URI of a table or a DeltaTable object.

required
data Union[DataFrame, Dataset, Table, RecordBatch, Iterable[RecordBatch], RecordBatchReader, ArrowStreamExportable]

Data to write. If passing iterable, the schema must also be given.

required
schema Optional[Union[Schema, Schema]]

Optional schema to write.

None
partition_by Optional[Union[List[str], str]]

List of columns to partition the table by. Only required when creating a new table.

None
mode Literal['error', 'append', 'overwrite', 'ignore']

How to handle existing data. Default is to error if table already exists. If 'append', will add new data. If 'overwrite', will replace table with new data. If 'ignore', will not write anything if table already exists.

'error'
file_options Optional[ParquetFileWriteOptions]

Optional write options for Parquet (ParquetFileWriteOptions). Can be provided with defaults using ParquetFileWriteOptions().make_write_options(). Please refer to https://github.com/apache/arrow/blob/master/python/pyarrow/_dataset_parquet.pyx#L492-L533 for the list of available options. Only used in pyarrow engine.

None
max_partitions Optional[int]

the maximum number of partitions that will be used. Only used in pyarrow engine.

None
max_open_files int

Limits the maximum number of files that can be left open while writing. If an attempt is made to open too many files then the least recently used file will be closed. If this setting is set too low you may end up fragmenting your data into many small files. Only used in pyarrow engine.

1024
max_rows_per_file int

Maximum number of rows per file. If greater than 0 then this will limit how many rows are placed in any single file. Otherwise there will be no limit and one file will be created in each output directory unless files need to be closed to respect max_open_files min_rows_per_group: Minimum number of rows per group. When the value is set, the dataset writer will batch incoming data and only write the row groups to the disk when sufficient rows have accumulated. Only used in pyarrow engine.

10 * 1024 * 1024
max_rows_per_group int

Maximum number of rows per group. If the value is set, then the dataset writer may split up large incoming batches into multiple row groups. If this value is set, then min_rows_per_group should also be set.

128 * 1024
name Optional[str]

User-provided identifier for this table.

None
description Optional[str]

User-provided description for this table.

None
configuration Optional[Mapping[str, Optional[str]]]

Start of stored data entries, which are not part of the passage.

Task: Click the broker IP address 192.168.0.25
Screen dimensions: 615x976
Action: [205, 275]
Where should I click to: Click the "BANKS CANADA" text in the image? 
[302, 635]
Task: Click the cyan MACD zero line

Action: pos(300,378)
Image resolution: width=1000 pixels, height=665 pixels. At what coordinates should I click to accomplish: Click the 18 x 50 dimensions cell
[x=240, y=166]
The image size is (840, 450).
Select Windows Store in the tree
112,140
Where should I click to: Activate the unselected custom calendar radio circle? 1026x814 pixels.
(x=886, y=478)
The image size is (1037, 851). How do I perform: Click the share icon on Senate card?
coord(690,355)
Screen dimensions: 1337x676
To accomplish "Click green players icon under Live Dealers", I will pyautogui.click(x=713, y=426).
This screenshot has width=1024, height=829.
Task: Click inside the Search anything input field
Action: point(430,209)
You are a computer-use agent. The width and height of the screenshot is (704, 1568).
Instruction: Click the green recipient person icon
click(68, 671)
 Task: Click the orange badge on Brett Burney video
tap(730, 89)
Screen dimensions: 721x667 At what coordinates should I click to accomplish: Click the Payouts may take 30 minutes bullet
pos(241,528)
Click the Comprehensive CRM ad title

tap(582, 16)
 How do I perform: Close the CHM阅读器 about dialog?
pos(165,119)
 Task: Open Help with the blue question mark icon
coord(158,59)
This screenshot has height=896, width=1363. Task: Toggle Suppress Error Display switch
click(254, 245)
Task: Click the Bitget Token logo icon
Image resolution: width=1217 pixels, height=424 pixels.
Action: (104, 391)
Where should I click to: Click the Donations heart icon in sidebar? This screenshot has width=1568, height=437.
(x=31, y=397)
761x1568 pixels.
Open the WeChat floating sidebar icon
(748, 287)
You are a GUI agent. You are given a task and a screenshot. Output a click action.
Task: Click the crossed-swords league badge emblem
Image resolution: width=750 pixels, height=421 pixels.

A map containing configuration options for the metadata action.

None
schema_mode Optional[Literal['merge', 'overwrite']]

If set to "overwrite", allows replacing the schema of the table. Set to "merge" to merge with existing schema.

None
storage_options Optional[Dict[str, str]]

options passed to the native delta filesystem.

None
predicate Optional[str]

When using Overwrite mode, replace data that matches a predicate. Only used in rust engine.'

None
target_file_size Optional[int]

Override for target file size for data files written to the delta table. If not passed, it's taken from delta.targetFileSize.

None
partition_filters Optional[List[Tuple[str, str, Any]]]

the partition filters that will be used for partition overwrite. Only used in pyarrow engine.

None
large_dtypes bool

Only used for pyarrow engine

False
engine Literal['pyarrow', 'rust']

writer engine to write the delta table. PyArrow engine is deprecated, and will be removed in v1.0.

'rust'
writer_properties Optional[WriterProperties]

Pass writer properties to the Rust parquet writer.

None
custom_metadata Optional[Dict[str, str]]

Deprecated and will be removed in future versions. Use commit_properties instead.

None
post_commithook_properties Optional[PostCommitHookProperties]

properties for the post commit hook. If None, default values are used.

None
commit_properties Optional[CommitProperties]

properties of the transaction commit. If None, default values are used.

None

deltalake.BloomFilterProperties dataclass

BloomFilterProperties(set_bloom_filter_enabled: Optional[bool], fpp: Optional[float] = None, ndv: Optional[int] = None)

The Bloom Filter Properties instance for the Rust parquet writer.

Create a Bloom Filter Properties instance for the Rust parquet writer:

Parameters:

Name Type Description Default
set_bloom_filter_enabled Optional[bool]

If True and no fpp or ndv are provided, the default values will be used.

required
fpp Optional[float]

The false positive probability for the bloom filter. Must be between 0 and 1 exclusive.

None
ndv Optional[int]

The number of distinct values for the bloom filter.

None

deltalake.ColumnProperties dataclass

ColumnProperties(dictionary_enabled: Optional[bool] = None, max_statistics_size: Optional[int] = None, bloom_filter_properties: Optional[BloomFilterProperties] = None)

The Column Properties instance for the Rust parquet writer.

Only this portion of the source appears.